There is nothing easy for a caretaker who is in the throes of day-to-day, intricate insanities of caring for a very sick family member. To convey the feeling and frustration, the visceral heartbreak, the moments of joy, and sheer physical, mental, spiritual, and emotional exhaustion is an incredible task. Pat Stanford not only shines in conveying the true, real, and at times, gritty, story of life as the primary caretaker for her brain-injured sister, Barb, “Boo Boo,” but she does what great writers do: she places the reader there.
After stepping over the trash-laden, hoarder-house belonging to Boo Boo, listening to the same incredulous complaints of a brain-injured lady over and over who saw herself as “cracked,” and was sure to use that to her advantage, and feeling amazed at the moments of profound truths Boo Boo communicated, the reader knows the life of the caretaker. The reader has a glimpse into the life of one who is brain-injured.
The injury changes the path. What was once hoped and planned for will no longer be for the patient and those in the caretaking role. There was never going to be a “fix” to Boo Boo. In the attempt to “fix” her, essentially help provide a life of meaning and fulfilment, we instead ourselves become fulfilled by the story Pat conveys: there is no pretty or peace in a life of one severely brain-injured. In the endlessness and enormity of the caretaking task, it seems there is no relief.

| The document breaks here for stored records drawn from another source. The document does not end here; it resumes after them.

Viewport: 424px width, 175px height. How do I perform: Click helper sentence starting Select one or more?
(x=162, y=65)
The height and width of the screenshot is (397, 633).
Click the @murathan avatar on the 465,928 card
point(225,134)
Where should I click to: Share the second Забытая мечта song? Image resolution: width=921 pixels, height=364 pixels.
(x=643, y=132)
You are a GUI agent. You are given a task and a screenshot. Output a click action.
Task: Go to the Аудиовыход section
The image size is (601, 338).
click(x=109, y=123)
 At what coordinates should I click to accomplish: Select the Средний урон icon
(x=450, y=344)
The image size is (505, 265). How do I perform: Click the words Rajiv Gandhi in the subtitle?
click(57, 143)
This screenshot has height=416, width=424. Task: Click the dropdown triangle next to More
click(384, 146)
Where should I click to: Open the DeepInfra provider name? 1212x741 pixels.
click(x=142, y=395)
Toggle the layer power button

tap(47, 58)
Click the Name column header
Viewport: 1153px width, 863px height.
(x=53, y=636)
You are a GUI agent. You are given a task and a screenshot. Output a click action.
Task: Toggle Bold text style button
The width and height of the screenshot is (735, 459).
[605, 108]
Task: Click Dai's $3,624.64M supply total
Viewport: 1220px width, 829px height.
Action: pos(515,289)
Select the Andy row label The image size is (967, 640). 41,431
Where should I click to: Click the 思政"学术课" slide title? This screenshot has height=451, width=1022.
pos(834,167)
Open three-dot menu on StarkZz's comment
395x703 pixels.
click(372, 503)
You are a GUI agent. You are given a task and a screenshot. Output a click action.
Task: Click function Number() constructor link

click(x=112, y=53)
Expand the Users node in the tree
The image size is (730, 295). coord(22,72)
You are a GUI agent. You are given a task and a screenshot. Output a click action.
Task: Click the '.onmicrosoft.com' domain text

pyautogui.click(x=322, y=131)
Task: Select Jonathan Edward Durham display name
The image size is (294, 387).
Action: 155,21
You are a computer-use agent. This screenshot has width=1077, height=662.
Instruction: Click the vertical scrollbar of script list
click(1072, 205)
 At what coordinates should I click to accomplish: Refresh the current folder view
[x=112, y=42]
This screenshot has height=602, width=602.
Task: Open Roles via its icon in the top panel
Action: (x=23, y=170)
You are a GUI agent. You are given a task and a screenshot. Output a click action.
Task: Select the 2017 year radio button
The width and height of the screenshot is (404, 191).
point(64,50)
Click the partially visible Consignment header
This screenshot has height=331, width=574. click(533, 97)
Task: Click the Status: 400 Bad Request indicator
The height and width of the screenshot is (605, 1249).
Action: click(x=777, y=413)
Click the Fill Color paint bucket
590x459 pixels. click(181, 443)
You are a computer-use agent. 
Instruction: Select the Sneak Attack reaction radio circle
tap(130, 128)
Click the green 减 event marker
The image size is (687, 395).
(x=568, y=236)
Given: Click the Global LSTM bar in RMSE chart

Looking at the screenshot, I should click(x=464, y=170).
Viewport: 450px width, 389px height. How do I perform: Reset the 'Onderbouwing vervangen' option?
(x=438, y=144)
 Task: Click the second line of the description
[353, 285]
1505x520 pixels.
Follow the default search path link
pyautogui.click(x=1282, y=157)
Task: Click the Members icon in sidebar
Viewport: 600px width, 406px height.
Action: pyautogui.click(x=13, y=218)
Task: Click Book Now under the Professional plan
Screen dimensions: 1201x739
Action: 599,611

But there are lessons. And, those come from surprising places where the brain-injured person has once trod, and the point at which the injury occurred, the point at which Boo Boo’s life changed, is the point at which Pat’s changed, as does ours as readers. The choice to accept the glimpses of directional light, of hope, of understanding – makes all the difference.
Boo Boo made a difference. And Pat, in her openness and sincerity, makes a difference in our lives as readers and for those who want to understand more about brain injury with her first book, “Fixing Boo Boo.”